Language of Materials
The materials in this collection are in English.
Conditions Governing Access
This collection is open for research.
Conditions Governing Use
There are no restrictions on the use of this material except where previously copyrighted material is concerned. It is the responsibility of the researcher to obtain all permissions.
Biographical / Historical
Leo Harvey founded the Harvey Machine Company, Inc. He was the son of a small factory owner in Lituania. Because of political activism, Leo Harvey fled Czarist Russia in 1905, worked as a toolmaker in Berlin, and emigrated to the United States two years later. After attendance at a Copper Union School, Harvey made his way to Ontario, California in 1910, working for the Hot Point Electric Company. In 1914, Harvey hired two men and set up shop in downtown Los Angeles; by 1920 the company had more than 300 employees. The company eventually evolved into Harvey Aluminum; Leo Harvey's patents include the peel-off, pop-top aluminum can, but other products include the aircraft depicted in the offered newsletters.
0.25 Linear Feet (1 bound collection of the Harvey Headliner newsletters)

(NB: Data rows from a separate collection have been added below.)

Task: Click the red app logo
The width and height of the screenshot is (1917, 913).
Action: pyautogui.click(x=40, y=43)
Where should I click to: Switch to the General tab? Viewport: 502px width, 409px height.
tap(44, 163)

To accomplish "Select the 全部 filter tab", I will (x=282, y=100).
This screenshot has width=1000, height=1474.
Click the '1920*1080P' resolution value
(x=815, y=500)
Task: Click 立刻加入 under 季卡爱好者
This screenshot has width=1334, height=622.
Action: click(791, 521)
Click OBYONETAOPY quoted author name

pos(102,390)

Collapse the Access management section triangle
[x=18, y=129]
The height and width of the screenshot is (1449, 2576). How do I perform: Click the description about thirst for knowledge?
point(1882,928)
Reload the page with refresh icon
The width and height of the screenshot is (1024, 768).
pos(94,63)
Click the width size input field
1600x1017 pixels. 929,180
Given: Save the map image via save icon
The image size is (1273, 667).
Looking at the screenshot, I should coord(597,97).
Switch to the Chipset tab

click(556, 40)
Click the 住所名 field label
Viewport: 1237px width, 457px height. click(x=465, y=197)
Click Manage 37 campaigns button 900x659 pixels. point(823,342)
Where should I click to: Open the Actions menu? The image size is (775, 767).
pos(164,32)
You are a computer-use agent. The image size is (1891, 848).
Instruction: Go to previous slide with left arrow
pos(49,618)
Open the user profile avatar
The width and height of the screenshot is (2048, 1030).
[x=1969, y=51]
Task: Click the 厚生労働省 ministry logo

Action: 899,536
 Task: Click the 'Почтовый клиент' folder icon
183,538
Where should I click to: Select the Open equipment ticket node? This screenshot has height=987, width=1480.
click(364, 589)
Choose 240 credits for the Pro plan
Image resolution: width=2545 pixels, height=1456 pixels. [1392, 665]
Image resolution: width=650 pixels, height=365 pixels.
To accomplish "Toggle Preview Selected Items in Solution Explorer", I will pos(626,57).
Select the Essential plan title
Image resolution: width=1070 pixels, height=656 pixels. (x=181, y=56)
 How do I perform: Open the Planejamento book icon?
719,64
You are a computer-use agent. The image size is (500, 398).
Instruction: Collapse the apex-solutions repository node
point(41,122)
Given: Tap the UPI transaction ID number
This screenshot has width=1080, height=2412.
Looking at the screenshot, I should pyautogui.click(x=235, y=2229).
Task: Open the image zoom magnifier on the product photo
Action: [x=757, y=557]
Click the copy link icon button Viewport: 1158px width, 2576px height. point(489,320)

A bound collection of "Harvey Headliner" newsletters from 1942 to 1945, which depict the Home Front in the United States during World War II. The newsletters show how many women took jobs in the factory and how the American government, corporations, and labor unions increased in size during the war.
Within the bound collection, the newsletters are arranged in reverse-chronological order, with the first issue on the bottom and the last issue on top.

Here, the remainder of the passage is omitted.